Collected data entries:
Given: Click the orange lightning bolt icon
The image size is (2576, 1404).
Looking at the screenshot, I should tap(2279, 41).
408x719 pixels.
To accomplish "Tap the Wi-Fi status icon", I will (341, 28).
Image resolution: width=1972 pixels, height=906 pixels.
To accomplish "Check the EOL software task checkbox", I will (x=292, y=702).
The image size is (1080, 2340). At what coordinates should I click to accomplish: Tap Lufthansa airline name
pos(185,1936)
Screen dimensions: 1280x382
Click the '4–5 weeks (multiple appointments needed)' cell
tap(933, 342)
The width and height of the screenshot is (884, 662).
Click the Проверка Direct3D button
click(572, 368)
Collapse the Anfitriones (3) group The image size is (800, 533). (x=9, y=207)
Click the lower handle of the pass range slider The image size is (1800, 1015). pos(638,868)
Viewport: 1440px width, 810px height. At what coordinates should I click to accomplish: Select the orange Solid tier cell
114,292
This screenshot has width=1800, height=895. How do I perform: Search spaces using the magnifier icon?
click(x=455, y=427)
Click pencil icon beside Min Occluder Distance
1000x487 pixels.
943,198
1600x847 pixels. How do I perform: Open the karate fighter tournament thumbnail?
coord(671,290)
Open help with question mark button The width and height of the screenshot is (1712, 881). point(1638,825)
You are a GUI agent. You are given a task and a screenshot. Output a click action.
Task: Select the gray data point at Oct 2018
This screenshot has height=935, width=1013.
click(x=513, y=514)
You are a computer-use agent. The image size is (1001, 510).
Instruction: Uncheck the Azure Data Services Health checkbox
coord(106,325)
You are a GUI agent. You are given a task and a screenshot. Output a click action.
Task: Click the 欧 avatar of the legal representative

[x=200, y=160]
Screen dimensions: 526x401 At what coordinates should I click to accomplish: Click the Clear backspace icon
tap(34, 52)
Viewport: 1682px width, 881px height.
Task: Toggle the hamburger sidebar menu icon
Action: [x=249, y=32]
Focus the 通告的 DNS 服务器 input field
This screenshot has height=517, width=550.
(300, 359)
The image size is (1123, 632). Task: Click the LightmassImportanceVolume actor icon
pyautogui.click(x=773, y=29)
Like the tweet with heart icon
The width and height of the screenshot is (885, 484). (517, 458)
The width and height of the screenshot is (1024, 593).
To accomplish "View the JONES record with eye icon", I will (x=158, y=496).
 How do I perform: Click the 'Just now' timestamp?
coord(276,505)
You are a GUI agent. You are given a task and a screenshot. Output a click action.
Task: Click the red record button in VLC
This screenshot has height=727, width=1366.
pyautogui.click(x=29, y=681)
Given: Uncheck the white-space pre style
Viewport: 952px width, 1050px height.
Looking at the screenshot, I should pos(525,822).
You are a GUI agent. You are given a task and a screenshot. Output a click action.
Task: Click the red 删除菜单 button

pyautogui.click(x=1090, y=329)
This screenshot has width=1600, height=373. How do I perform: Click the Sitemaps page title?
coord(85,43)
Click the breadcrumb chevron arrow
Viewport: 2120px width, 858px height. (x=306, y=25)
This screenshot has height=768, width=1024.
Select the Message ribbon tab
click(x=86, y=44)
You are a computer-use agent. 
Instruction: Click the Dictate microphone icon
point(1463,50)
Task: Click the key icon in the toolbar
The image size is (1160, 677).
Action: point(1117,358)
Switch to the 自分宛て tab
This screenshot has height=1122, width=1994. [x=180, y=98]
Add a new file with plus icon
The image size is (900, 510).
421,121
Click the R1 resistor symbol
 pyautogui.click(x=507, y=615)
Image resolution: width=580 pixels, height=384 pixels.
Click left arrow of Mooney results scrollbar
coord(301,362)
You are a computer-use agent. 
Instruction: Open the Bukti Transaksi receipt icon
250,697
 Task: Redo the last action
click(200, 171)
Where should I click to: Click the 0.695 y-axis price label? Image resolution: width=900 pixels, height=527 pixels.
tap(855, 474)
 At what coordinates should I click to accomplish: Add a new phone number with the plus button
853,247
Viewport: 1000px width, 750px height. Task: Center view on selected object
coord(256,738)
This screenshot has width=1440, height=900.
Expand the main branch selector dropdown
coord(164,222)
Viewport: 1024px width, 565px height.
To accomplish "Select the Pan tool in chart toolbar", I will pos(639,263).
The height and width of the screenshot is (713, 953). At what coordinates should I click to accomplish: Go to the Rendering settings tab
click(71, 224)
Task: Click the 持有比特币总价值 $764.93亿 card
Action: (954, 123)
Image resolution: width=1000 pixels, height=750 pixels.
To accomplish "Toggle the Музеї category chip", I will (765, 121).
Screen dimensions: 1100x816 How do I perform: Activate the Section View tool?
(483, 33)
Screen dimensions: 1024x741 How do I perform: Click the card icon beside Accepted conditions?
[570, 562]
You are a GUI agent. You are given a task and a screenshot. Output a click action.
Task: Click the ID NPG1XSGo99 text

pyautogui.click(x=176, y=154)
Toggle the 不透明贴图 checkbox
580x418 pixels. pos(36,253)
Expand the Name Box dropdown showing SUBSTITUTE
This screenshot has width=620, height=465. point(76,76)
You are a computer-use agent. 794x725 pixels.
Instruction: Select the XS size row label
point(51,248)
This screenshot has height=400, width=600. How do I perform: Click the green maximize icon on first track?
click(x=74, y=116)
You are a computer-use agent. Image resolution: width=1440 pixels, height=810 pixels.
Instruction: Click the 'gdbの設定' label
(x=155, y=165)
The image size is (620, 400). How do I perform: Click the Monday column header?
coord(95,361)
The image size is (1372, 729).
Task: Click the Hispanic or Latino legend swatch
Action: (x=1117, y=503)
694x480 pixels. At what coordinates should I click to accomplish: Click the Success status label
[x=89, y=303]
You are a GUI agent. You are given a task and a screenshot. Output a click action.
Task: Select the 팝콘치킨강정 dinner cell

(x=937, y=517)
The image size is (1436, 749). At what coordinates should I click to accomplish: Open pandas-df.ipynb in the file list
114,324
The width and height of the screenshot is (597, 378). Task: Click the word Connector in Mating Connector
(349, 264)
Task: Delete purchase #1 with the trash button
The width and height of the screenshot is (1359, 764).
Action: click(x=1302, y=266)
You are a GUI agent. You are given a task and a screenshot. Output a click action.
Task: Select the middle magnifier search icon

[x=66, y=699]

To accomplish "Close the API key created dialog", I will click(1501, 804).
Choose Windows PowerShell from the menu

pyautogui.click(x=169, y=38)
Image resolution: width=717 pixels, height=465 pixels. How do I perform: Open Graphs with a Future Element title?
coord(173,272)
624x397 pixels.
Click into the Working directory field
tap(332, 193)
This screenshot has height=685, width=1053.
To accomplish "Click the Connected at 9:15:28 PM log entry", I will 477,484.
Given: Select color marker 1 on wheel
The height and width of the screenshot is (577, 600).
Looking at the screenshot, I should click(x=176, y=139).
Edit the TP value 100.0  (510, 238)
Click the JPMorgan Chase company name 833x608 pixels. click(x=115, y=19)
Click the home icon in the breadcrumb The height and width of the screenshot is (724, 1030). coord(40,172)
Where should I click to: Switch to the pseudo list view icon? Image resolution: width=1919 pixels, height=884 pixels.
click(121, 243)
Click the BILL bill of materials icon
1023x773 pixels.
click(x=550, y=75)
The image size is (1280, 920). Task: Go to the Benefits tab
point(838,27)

EXERCISE DETAILS: Which lines of the data above contain "record"? Copy each one.

COMPLETED TASK:
To accomplish "View the JONES record with eye icon", I will (x=158, y=496).
Task: Click the red record button in VLC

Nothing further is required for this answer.